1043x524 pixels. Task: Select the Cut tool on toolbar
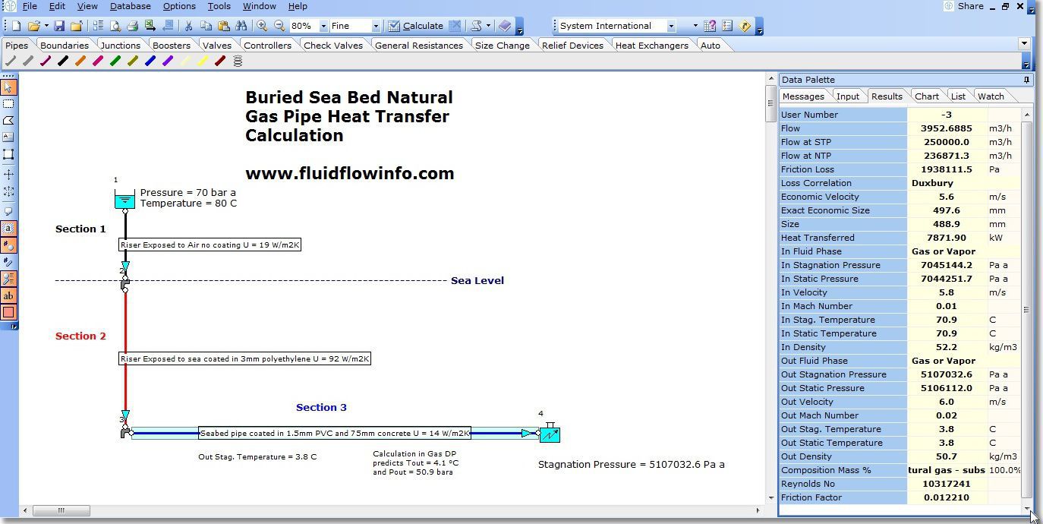(188, 25)
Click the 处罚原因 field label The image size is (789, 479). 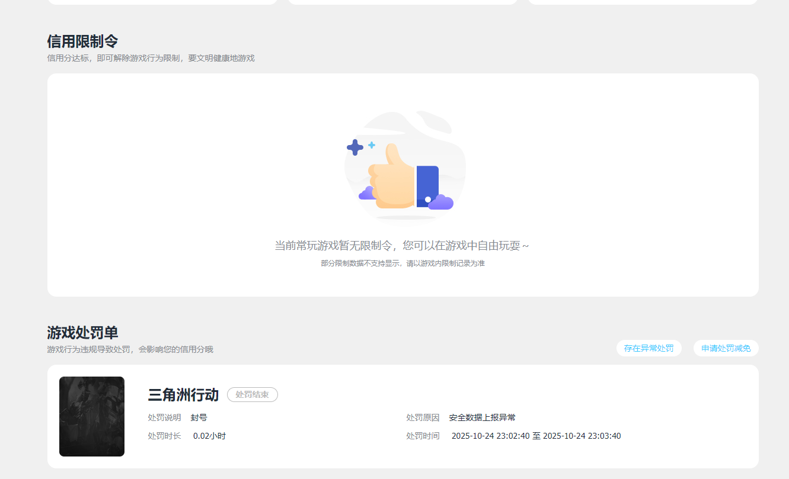click(x=423, y=417)
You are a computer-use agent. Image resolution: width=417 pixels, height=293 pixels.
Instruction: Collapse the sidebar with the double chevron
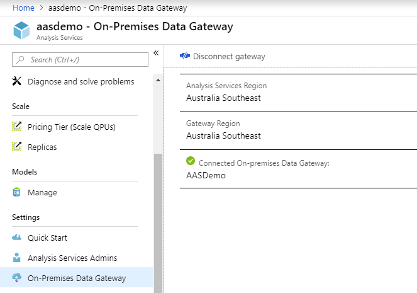click(x=156, y=53)

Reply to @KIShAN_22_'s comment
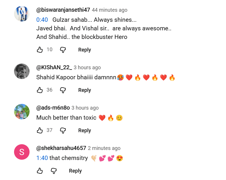click(x=84, y=90)
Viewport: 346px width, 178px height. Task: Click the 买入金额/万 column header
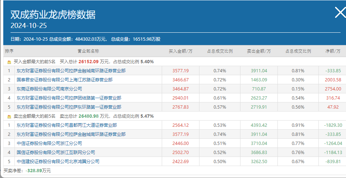coord(181,51)
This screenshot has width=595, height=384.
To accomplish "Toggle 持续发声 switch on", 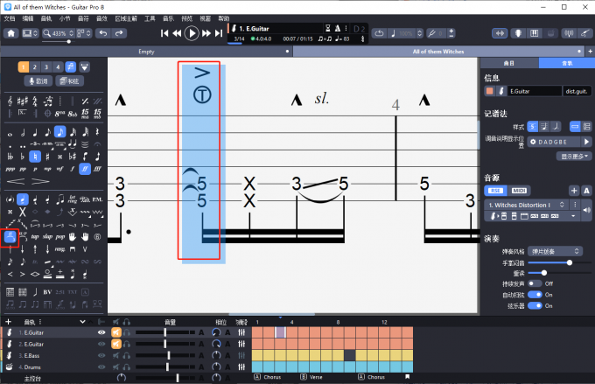I will tap(536, 283).
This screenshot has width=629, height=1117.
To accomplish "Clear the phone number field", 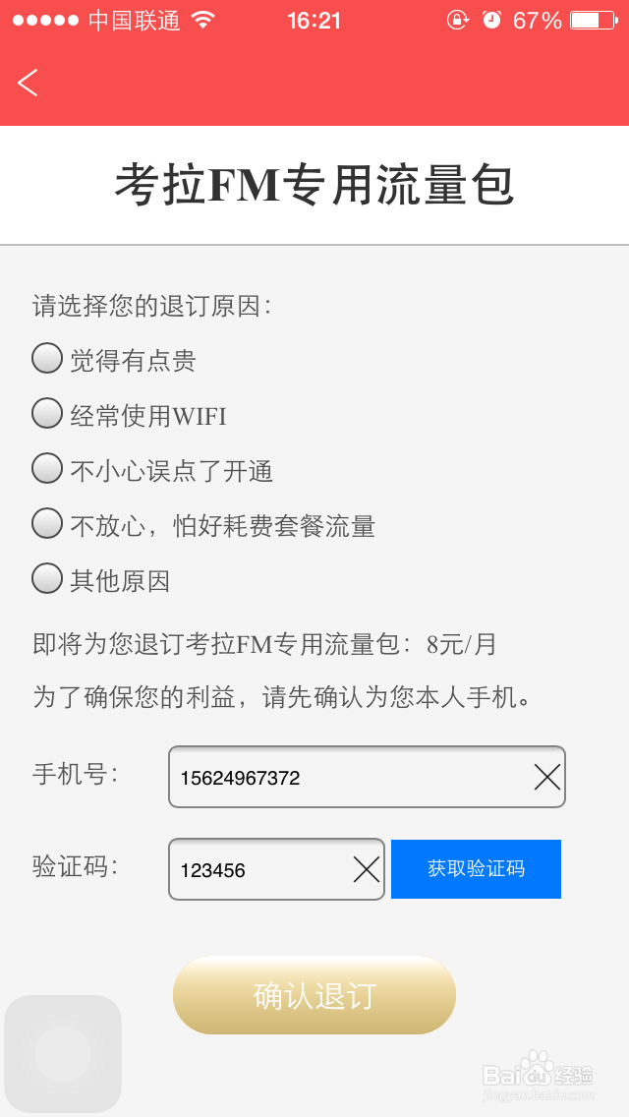I will pos(547,778).
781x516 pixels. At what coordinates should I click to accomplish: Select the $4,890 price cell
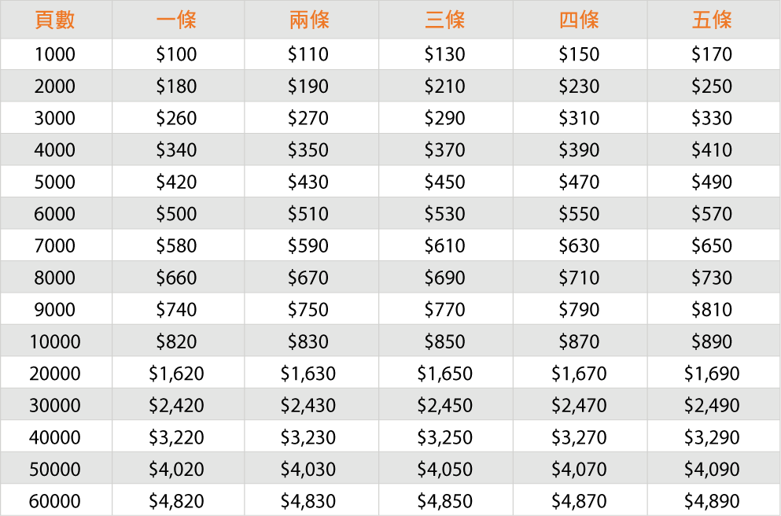click(712, 501)
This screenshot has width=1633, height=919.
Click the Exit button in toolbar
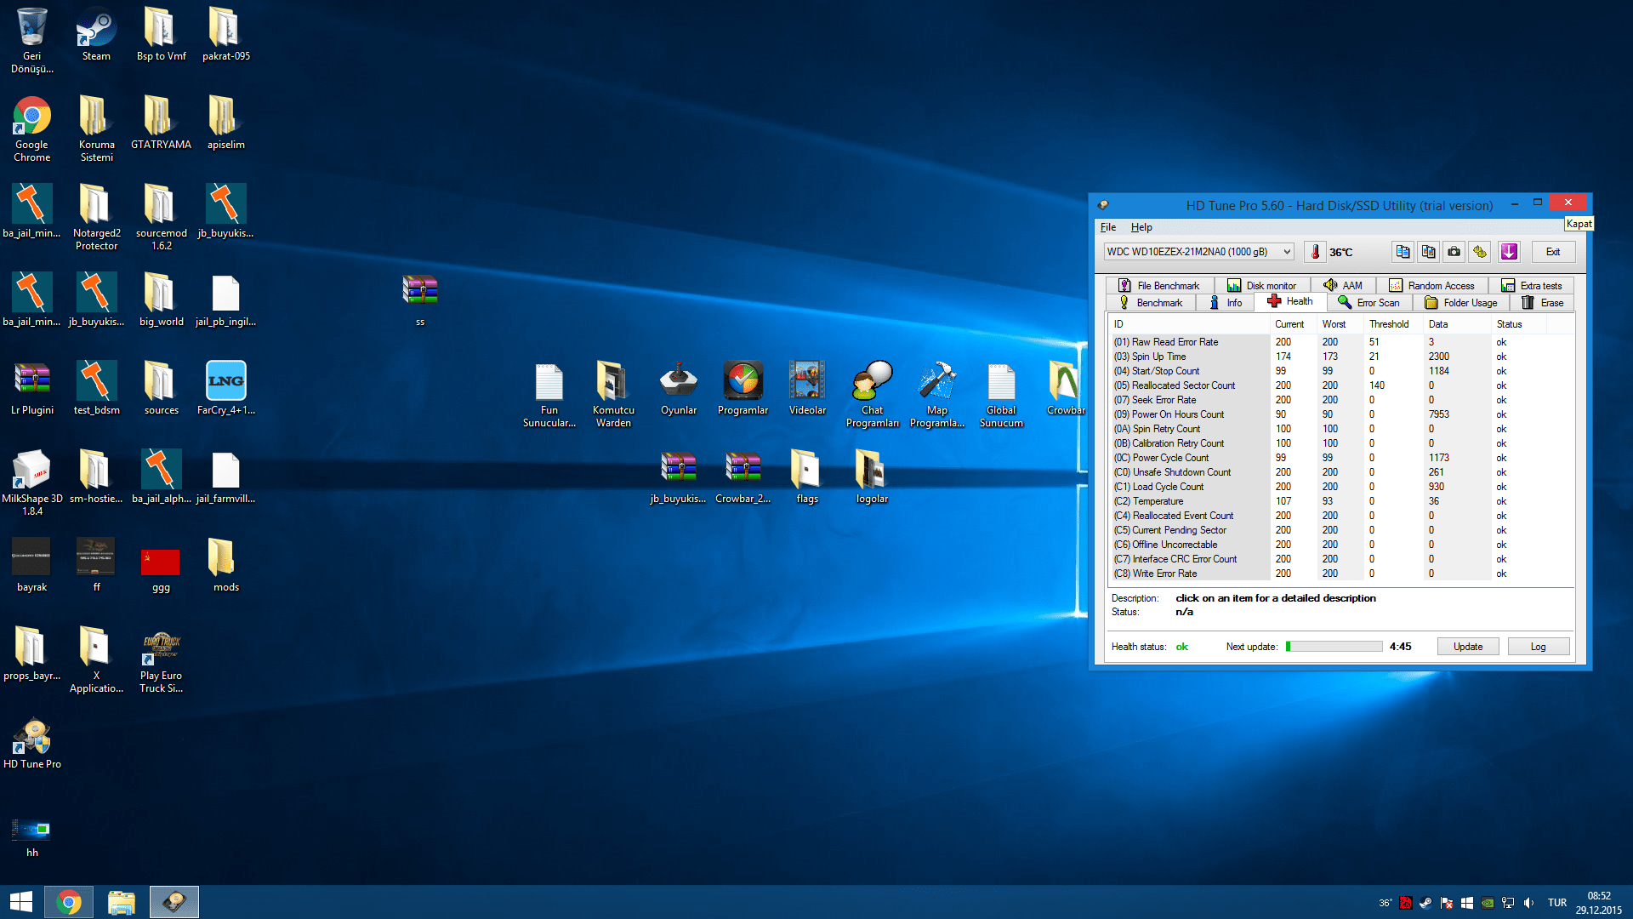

● ● ●

● **INSTRUCTIONS TO FOLLOW**
Swap "sidebar" for "side panel" in the stretch of the listing that opens with the line containing "You are a computer-use" and closes with the line containing "coord(181,51)", and change nothing else. Return only those lines and leave out the pictures.

● **ANSWER**
You are a computer-use agent. Image resolution: width=417 pixels, height=293 pixels.
Instruction: Collapse the side panel with the double chevron
click(x=156, y=53)

Reply to @KIShAN_22_'s comment
click(x=84, y=90)
Viewport: 346px width, 178px height. Task: Click the 买入金额/万 column header
coord(181,51)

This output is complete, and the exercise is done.